Where to Look for Early Signs?
While Hungary, Iceland, Pakistan and Ukraine are now officially "in crisis," a number of other governments have done their best to show the crisis will not influence their economies much. One such country is Bulgaria. In an earlier blog, I predicted a significant slowdown in the economy next year: to 2.5-3 percent growth. This is about 1.5 percent below the current government forecast.
There are reasons for some optimism, as detailed in another recent blog. Most of all, the government finances are in great shape. Still, where to look for the coming troubles? Here are four leading indicators to watch:
1. Activity and daily wages in the construction sector. Construction activity is the first to show decline when the economy shrinks. Projects can be frozen for some time, without significant loss in value. This is what happened in the 1997 financial crisis, and may happen now. Signs are already worrying. Daily wages have reportedly fallen 30-40 percent, and several large projects (for example, the mini-cities projects in Sofia by the Lithuanian VP Group and the Spanish Riofiso group - each at over one billion lev) have seized operations.
2. New job postings. The first response of employers is to curtail new hirings, while waiting for more information on where the economy is going. One of the largest job sites in Bulgaria -- jobs.bg -- saw an 8% decline in postings between September and October (from 41,000 postings to 38,000). The other big site -- JobTiger.bg -- saw a nearly 20% drop in job postings in October 2008 relative to the same month the previous year.
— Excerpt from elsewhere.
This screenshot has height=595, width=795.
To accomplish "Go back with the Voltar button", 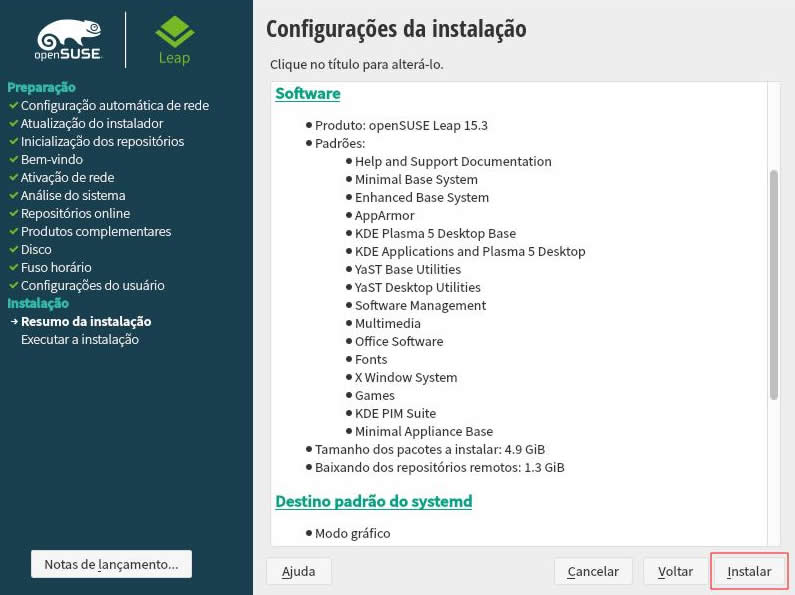I will [x=675, y=572].
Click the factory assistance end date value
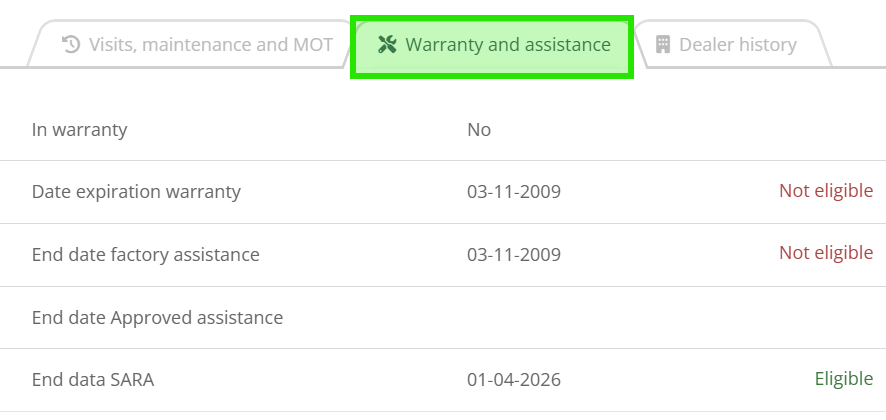The image size is (886, 420). click(x=514, y=254)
3. Trade statistics. Export and import statistics -- especially in this type of financial crisis that started in rich countries -- are likely to be a good barometer for how hard the crisis is going to hit the manufacturing sector. The first such statistics for September/October will become available later this month. I would study them in great detail. Some exports are already hit hard: the copper producer "Asarel Medet" has seen a collapse in export orders, as have fellow producers in Chile and other countries.
4. Real estate prices. These are in some countries like Kazakhstan and the US a cause for the crisis. In other countries, they will fall as the economy slumps. With industrial activity down, fewer people move to new jobs and locations, hence the demand is lower. Also, less money to buy large items and anyway the banks will be less willing to support mortgages.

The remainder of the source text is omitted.